The Lao people, including my mother-in-law, had a very different sense: take your time to stop for snacks; monitor water intake to minimize pee stops; stop at many relatives houses no matter how late; move across the land on the lily pads of people experiences.  Nothing could conflict more with our desire to be independent and just get to a hotel.

And yet the eviscerated Lao dish is a separate issue than this difference (even though the above difference may get more directly at fundamental differences in the personalities of Laotians and Americans).  It's an issue of power.  And money.  And blindness.  It's tourism at it's worst, it seems to me, which is tourism that buys its way to "the exotic," buys a misshapen version of "the exotic," but is not touched by the other, does not submit itself to the other in a way that lets the other shape it. 

Perhaps, the way I'm looking at this heroizes my own experience, but for a moment let me indulge my own experience of spicy food as way to illustrate what I'm talking about with this dish, laab gai.  Let's say that instead of getting a westernized version of this dish, people visiting this admittedly touristy section of Vientiane get a more authentic version.  This means it's spicy.  This means they get an uncomfortable burning on their lips and in the corners of their mouth that makes them suck in air around their tongues.  They drink water and it helps momentarily but then they stop and it seems worse so they drink more. They sweat. They may get red in the face, as far as out as their ears. They eat more rice, which is good, that's at least one of the points of flavorful foods--eating spicy allows them to eat less of the expensive meat and more of the staple, the rice.  Already they've taken on a cultural posture without even knowing it. If they're not used to spicy foods at all--as I wasn't when I first started eating Lao food--they've expanded their taste range by probably at least a fifth (counting sweet, salty, sour, bitter, and spicy).  And, if they got really desperate and had to order Thai iced coffee (which is milk-based since the base that is milk will counteract that acid that is red pepper while water and beer, if you will, just fan the flames), they had the experience of that wonderful drink, but no matter what, by the time the sensation stopped up to an hour later, they've survived, and in surviving they have also probably come into contact with that other cultural posture that's so valuable in encountering the other: humility.

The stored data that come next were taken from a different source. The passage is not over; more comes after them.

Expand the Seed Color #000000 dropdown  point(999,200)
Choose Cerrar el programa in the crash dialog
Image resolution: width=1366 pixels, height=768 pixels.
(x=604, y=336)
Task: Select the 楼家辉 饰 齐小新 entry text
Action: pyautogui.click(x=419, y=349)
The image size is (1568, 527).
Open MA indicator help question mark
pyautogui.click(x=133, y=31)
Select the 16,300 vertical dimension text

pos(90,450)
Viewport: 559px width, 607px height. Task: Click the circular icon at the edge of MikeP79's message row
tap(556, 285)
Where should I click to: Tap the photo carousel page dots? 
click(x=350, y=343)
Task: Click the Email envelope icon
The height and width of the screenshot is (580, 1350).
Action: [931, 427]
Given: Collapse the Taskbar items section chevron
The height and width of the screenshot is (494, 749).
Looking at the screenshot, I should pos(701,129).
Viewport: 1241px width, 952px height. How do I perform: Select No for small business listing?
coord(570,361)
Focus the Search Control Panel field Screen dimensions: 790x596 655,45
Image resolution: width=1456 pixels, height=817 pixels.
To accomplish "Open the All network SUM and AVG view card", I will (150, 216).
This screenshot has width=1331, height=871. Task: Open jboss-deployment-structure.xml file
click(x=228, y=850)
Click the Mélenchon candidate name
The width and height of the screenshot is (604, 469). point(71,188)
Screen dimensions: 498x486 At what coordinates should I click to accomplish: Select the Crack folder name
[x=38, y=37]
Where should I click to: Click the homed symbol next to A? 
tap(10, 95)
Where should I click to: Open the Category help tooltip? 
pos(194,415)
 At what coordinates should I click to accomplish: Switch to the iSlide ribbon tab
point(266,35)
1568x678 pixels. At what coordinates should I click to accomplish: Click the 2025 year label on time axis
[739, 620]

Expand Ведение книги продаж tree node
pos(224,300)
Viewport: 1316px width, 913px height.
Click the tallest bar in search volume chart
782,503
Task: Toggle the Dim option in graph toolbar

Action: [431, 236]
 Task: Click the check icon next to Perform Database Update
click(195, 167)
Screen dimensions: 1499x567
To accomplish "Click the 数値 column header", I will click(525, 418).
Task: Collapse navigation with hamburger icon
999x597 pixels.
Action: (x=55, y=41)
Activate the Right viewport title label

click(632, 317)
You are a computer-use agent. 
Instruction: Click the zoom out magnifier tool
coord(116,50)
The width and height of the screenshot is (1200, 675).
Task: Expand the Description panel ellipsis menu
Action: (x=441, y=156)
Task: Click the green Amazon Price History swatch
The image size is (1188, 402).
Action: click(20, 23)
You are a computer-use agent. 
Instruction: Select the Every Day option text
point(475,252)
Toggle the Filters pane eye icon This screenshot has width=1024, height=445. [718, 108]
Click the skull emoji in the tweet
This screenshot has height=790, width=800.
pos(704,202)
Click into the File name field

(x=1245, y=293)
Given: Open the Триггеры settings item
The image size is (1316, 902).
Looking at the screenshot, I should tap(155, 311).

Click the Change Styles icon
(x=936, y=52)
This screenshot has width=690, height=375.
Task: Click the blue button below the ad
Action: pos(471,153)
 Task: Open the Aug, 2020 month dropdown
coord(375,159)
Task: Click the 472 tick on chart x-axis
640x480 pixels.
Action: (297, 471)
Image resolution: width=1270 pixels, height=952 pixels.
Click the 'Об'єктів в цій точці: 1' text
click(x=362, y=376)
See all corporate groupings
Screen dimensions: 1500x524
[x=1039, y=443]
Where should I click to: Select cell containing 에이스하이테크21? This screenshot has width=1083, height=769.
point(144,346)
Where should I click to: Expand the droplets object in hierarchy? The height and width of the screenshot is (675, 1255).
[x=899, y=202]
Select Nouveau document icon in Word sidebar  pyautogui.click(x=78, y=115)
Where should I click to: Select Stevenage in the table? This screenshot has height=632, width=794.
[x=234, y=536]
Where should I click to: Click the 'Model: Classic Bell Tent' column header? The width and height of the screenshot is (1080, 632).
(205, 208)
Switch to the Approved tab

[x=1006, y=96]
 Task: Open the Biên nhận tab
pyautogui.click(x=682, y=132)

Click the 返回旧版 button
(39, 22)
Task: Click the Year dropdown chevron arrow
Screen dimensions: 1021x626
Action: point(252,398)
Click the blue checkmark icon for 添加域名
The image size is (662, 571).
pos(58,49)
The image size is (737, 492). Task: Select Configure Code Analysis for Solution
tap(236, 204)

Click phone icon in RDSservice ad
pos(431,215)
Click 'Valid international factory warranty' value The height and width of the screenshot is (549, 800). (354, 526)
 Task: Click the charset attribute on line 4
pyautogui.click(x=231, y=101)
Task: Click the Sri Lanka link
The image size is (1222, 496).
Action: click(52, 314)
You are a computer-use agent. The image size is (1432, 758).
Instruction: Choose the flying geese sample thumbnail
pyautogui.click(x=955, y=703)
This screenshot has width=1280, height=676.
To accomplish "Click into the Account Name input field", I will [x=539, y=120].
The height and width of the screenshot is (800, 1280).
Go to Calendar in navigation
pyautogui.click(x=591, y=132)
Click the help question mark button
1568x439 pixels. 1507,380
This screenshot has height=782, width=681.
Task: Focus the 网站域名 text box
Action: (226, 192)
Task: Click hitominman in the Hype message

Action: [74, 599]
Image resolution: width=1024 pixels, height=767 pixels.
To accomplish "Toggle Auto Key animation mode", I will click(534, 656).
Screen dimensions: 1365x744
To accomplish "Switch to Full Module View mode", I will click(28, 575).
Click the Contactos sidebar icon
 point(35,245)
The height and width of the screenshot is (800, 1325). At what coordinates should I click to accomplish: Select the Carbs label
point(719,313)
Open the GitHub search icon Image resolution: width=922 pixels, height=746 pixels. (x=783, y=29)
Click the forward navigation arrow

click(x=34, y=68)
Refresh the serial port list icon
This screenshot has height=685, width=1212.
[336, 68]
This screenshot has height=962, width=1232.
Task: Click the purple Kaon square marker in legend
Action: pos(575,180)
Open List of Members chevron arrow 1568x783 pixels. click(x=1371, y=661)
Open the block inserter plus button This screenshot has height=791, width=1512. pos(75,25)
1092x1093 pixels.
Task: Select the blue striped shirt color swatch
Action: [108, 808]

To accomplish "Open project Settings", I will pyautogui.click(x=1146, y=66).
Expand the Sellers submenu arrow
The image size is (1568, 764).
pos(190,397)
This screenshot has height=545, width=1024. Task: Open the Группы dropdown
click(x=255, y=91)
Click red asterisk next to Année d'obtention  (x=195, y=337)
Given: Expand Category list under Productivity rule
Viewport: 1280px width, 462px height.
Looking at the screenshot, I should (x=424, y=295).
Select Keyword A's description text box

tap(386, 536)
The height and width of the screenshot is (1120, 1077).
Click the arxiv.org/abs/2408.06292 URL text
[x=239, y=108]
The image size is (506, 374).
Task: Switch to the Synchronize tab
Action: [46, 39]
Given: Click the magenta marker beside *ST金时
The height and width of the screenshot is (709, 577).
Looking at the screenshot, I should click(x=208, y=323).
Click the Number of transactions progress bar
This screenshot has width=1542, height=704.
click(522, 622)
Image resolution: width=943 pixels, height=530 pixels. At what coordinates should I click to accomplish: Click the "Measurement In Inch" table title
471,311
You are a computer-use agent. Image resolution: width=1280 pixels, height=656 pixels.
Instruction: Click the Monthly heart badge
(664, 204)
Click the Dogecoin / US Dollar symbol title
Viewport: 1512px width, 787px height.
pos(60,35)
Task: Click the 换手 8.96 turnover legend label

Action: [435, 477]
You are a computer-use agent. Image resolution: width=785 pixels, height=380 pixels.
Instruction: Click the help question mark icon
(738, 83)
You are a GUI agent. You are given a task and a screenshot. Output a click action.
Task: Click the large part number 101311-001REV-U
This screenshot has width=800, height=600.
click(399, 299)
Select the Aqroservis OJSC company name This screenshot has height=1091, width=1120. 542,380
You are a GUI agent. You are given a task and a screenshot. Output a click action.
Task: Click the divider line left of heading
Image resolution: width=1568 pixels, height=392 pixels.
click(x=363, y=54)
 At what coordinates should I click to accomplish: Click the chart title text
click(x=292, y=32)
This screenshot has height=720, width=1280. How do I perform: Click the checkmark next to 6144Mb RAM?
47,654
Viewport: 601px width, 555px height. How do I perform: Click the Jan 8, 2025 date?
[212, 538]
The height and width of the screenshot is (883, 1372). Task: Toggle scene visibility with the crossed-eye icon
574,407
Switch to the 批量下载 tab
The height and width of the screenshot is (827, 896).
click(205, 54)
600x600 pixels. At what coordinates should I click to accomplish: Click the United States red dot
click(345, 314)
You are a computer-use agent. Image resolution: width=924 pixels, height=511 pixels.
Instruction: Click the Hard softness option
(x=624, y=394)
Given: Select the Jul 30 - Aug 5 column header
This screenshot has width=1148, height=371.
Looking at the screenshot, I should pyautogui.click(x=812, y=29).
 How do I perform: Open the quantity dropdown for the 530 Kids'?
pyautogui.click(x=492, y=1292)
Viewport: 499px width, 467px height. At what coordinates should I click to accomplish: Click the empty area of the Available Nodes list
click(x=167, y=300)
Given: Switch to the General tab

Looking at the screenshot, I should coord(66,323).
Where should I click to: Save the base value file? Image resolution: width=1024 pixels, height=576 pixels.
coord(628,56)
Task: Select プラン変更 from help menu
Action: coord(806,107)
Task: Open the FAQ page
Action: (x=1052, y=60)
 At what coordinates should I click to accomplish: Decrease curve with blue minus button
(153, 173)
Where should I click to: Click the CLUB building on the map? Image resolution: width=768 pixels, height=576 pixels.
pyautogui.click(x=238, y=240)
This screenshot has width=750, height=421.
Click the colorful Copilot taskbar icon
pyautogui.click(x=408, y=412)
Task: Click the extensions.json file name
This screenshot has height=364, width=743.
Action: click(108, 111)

Now, no one makes laab gai this spicy, so the above symptoms will not be this exaggerated.  Still, by enabling a faux experience of laab gai, this restaurant that catered to white tastes enabled a certain blindness to what laab gai really means, ennabled buying "the other" without being touched by it.

The place we ended up staying in Vientiane must be tourist row: dozens of white people, ten upscale souvenir shops with antique buddhas and "Lao silk" cloth for sale, three European cafes, no food stands for a couple of blocks.  It's like we've landed on a falang island in the middle of Laos, but we've got our air, we've got our pretty garden courtyard, we've got the internet faster than we've ever had it in Laos. 

And we feel cursed. 

Tonight, we went out and found where the Lao are: cruising a packed two lane road--miles, I might add, from tourist row and the cultural sites of the city center--on mopeds and in Toyota pickups along food stands where you can buy khao biak for a dollar, grilled chicken for two and a quarter, steam buns three for a dollar and change, and a sweet soy milk-gelatin drink--in a plastic bag--for forty cents.

The funny thing is, there's a hotel right on this busy road that costs a fraction of what we're paying now. 

I've never felt like such a sell out.